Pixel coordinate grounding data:
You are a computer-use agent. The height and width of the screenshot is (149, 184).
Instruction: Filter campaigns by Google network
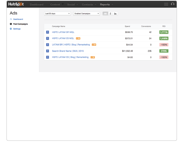110,14
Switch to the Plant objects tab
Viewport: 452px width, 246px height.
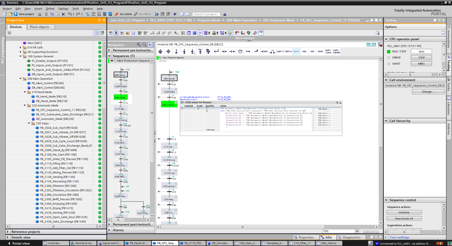coord(39,27)
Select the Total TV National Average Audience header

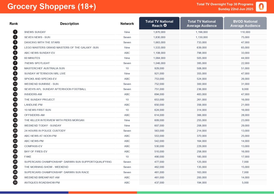click(x=202, y=23)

_ABOUT THIS EXERCISE_:
Each entry above must be printed exactly, apart from its pictures.

_WRITTEN RESPONSE_:
You are a computer-use agent. The height and width of the screenshot is (149, 184).
Instruction: Filter campaigns by Google network
110,14
Switch to the Plant objects tab
Viewport: 452px width, 246px height.
coord(39,27)
Select the Total TV National Average Audience header

click(x=202, y=23)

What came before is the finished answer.